- **Task instructions**
1. Answer these questions about the mailing-list message:
(a) On what date and at what time was it sent, according to its header?
(b) Which programs does the quoted text name as encoding non-ASCII characters with &xxxx;?
(c) Versions for which operating system does the quoted text say it refers to?
2. Reproduce the mailing-list message from "RE: encodings, and" up to and including "from December 2001)".

- **Text segment**
RE: encodings, and "publishing documents" [Re: Are the public HTML DTDs valid XML?] from Christian Wolfgang Hujer on 2001-12-07 (www-html@w3.org from December 2001)

From: Christian Wolfgang Hujer <Christian.Hujer@itcqis.com>
Date: Fri, 7 Dec 2001 18:01:04 +0100
To: "Vadim Plessky" <lucy-ples@mtu-net.ru>, <www-html@w3.org>
Message-ID: <000101c17f40$c1a2f000$3495e23e@andromedacwh>
Hello Vadim,

> -----Original Message-----
> |   I haven't used Cyrillic that much, I only use Cyrillic, next
> to Klingon
> | and Bopomofo, in XML courses to demonstrate students the power
> of Unicode.
> | But my advice is definitely not useless, but also very useful for all
> | non-Latin alphabets.
>
> Now I should ask you what is Klingon and Bopomofo. :-)
>
> well, I know that this is quite common practice to encode *non-ASCII*
> characters (using &xxxx; ).
> I found MS Word guilty in such broken practice, Macromedia
> products have same
> problems (not always but quite often). Allaire HomeSite tend to
> do this as
> well (and often doesn't understand cut'n'pasted Cyrillic due to
> this reason).
> I refer here to Windows versions of those programs.
> BTW it partialy explains why I do not use Windows anymore :-))

- **Entries supplied**
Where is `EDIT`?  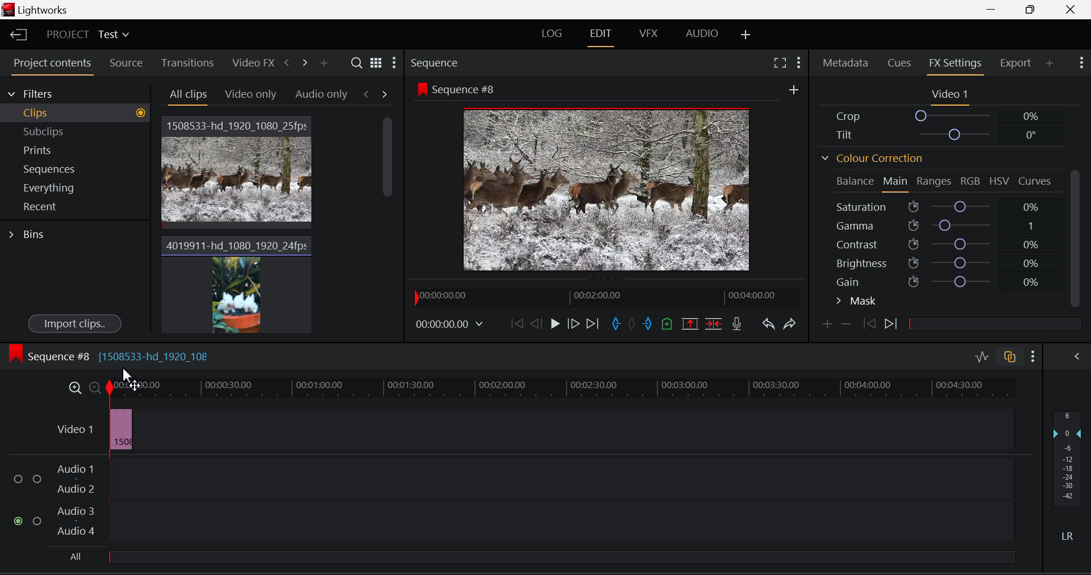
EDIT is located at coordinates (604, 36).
...
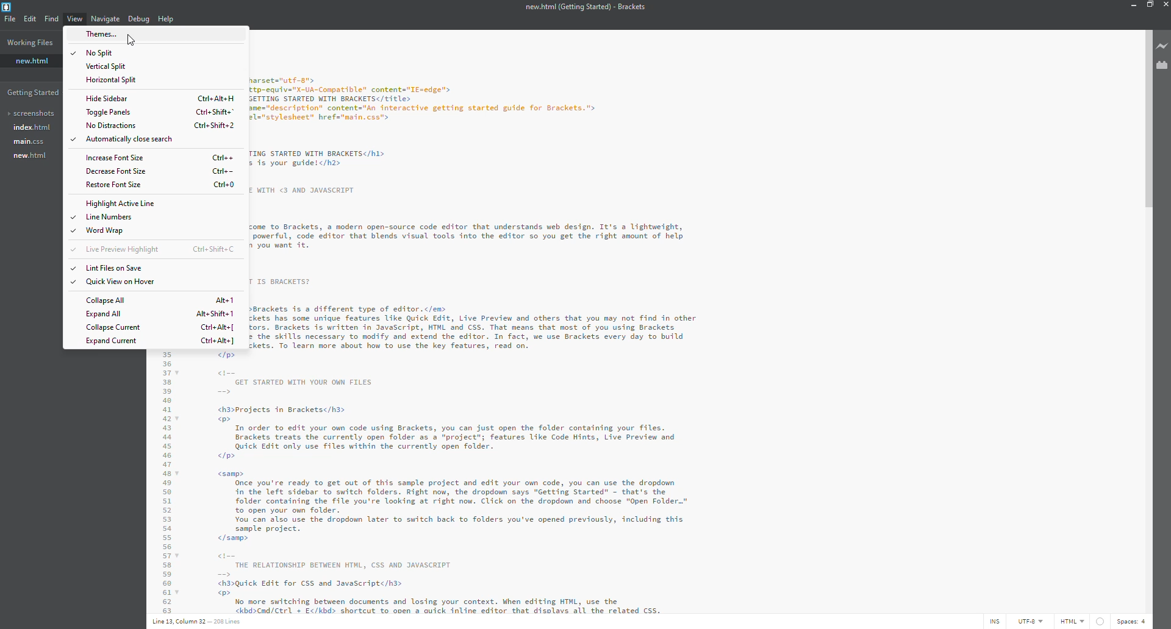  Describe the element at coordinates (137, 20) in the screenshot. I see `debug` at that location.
---
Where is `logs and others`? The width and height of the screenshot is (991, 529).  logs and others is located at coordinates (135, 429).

- **Answers to the exercises**
1.
(a) Fri, 7 Dec 2001, at 18:01:04 +0100.
(b) MS Word, Macromedia products and Allaire HomeSite.
(c) Windows.

2.
RE: encodings, and "publishing documents" [Re: Are the public HTML DTDs valid XML?] from Christian Wolfgang Hujer on 2001-12-07 (www-html@w3.org from December 2001)